▶ **Description of the task**
Print every line of the records below exactly as it reads.

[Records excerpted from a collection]

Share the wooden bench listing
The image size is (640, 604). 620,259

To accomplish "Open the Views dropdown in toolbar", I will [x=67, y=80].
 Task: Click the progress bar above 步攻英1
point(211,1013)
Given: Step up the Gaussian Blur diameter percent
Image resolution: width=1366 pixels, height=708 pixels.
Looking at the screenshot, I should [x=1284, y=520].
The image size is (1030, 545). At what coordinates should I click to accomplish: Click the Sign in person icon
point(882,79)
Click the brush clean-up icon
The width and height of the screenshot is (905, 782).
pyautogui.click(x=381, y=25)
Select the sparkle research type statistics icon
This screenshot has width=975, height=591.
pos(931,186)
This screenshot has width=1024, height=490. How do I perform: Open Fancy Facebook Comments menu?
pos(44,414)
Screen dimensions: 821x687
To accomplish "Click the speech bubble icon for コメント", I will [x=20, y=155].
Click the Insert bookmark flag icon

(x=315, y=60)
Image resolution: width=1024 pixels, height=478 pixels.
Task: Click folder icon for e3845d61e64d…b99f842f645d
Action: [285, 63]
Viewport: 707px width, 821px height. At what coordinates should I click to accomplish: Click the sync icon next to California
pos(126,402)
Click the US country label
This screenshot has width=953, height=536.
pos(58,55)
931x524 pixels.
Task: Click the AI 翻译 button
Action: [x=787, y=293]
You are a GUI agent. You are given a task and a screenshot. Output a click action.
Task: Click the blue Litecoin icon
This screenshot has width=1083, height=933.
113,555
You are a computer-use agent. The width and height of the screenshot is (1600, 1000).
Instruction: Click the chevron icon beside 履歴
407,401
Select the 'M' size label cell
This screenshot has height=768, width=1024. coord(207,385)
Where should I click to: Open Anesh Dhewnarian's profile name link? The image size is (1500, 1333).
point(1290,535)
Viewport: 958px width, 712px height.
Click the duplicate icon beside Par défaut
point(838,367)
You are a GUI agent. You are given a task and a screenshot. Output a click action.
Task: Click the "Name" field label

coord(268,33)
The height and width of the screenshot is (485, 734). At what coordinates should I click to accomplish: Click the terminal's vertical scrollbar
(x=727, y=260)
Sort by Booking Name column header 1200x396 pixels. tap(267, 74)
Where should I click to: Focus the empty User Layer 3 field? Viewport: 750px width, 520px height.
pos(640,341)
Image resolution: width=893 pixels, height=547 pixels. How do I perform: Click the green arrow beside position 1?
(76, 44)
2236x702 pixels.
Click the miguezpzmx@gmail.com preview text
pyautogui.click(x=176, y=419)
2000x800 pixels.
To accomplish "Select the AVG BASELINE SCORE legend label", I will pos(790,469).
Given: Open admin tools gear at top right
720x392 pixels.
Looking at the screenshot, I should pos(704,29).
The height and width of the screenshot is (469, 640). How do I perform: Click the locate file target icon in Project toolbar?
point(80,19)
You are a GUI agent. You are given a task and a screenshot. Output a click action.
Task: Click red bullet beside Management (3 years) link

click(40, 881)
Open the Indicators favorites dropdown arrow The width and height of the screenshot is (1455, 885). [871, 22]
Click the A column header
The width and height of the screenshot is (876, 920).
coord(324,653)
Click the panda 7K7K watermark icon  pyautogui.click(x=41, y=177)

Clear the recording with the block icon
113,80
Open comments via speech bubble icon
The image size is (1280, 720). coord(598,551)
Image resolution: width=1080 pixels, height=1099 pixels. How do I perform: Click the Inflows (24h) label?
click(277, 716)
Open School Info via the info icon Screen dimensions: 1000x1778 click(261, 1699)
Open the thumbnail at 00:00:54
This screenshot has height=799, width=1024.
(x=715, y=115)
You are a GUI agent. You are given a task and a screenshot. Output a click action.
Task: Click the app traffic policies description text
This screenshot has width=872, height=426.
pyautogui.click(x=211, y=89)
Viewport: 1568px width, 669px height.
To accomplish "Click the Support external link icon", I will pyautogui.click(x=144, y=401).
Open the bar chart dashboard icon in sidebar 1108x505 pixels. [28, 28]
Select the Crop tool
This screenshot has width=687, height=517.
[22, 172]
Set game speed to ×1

▶ **Exercise output**
Share the wooden bench listing
The image size is (640, 604). 620,259

To accomplish "Open the Views dropdown in toolbar", I will [x=67, y=80].
 Task: Click the progress bar above 步攻英1
point(211,1013)
Given: Step up the Gaussian Blur diameter percent
Image resolution: width=1366 pixels, height=708 pixels.
Looking at the screenshot, I should [x=1284, y=520].
The image size is (1030, 545). At what coordinates should I click to accomplish: Click the Sign in person icon
point(882,79)
Click the brush clean-up icon
The width and height of the screenshot is (905, 782).
pyautogui.click(x=381, y=25)
Select the sparkle research type statistics icon
This screenshot has width=975, height=591.
pos(931,186)
This screenshot has width=1024, height=490. How do I perform: Open Fancy Facebook Comments menu?
pos(44,414)
Screen dimensions: 821x687
To accomplish "Click the speech bubble icon for コメント", I will [x=20, y=155].
Click the Insert bookmark flag icon

(x=315, y=60)
Image resolution: width=1024 pixels, height=478 pixels.
Task: Click folder icon for e3845d61e64d…b99f842f645d
Action: [285, 63]
Viewport: 707px width, 821px height. At what coordinates should I click to accomplish: Click the sync icon next to California
pos(126,402)
Click the US country label
This screenshot has width=953, height=536.
pos(58,55)
931x524 pixels.
Task: Click the AI 翻译 button
Action: [x=787, y=293]
You are a GUI agent. You are given a task and a screenshot. Output a click action.
Task: Click the blue Litecoin icon
This screenshot has width=1083, height=933.
113,555
You are a computer-use agent. The width and height of the screenshot is (1600, 1000).
Instruction: Click the chevron icon beside 履歴
407,401
Select the 'M' size label cell
This screenshot has height=768, width=1024. coord(207,385)
Where should I click to: Open Anesh Dhewnarian's profile name link? The image size is (1500, 1333).
point(1290,535)
Viewport: 958px width, 712px height.
Click the duplicate icon beside Par défaut
point(838,367)
You are a GUI agent. You are given a task and a screenshot. Output a click action.
Task: Click the "Name" field label

coord(268,33)
The height and width of the screenshot is (485, 734). At what coordinates should I click to accomplish: Click the terminal's vertical scrollbar
(x=727, y=260)
Sort by Booking Name column header 1200x396 pixels. tap(267, 74)
Where should I click to: Focus the empty User Layer 3 field? Viewport: 750px width, 520px height.
pos(640,341)
Image resolution: width=893 pixels, height=547 pixels. How do I perform: Click the green arrow beside position 1?
(76, 44)
2236x702 pixels.
Click the miguezpzmx@gmail.com preview text
pyautogui.click(x=176, y=419)
2000x800 pixels.
To accomplish "Select the AVG BASELINE SCORE legend label", I will pos(790,469).
Given: Open admin tools gear at top right
720x392 pixels.
Looking at the screenshot, I should pos(704,29).
The height and width of the screenshot is (469, 640). How do I perform: Click the locate file target icon in Project toolbar?
point(80,19)
You are a GUI agent. You are given a task and a screenshot. Output a click action.
Task: Click red bullet beside Management (3 years) link

click(40, 881)
Open the Indicators favorites dropdown arrow The width and height of the screenshot is (1455, 885). [871, 22]
Click the A column header
The width and height of the screenshot is (876, 920).
coord(324,653)
Click the panda 7K7K watermark icon  pyautogui.click(x=41, y=177)

Clear the recording with the block icon
113,80
Open comments via speech bubble icon
The image size is (1280, 720). coord(598,551)
Image resolution: width=1080 pixels, height=1099 pixels. How do I perform: Click the Inflows (24h) label?
click(277, 716)
Open School Info via the info icon Screen dimensions: 1000x1778 click(261, 1699)
Open the thumbnail at 00:00:54
This screenshot has height=799, width=1024.
(x=715, y=115)
You are a GUI agent. You are given a task and a screenshot. Output a click action.
Task: Click the app traffic policies description text
This screenshot has width=872, height=426.
pyautogui.click(x=211, y=89)
Viewport: 1568px width, 669px height.
To accomplish "Click the Support external link icon", I will pyautogui.click(x=144, y=401).
Open the bar chart dashboard icon in sidebar 1108x505 pixels. [28, 28]
Select the Crop tool
This screenshot has width=687, height=517.
[22, 172]
Set game speed to ×1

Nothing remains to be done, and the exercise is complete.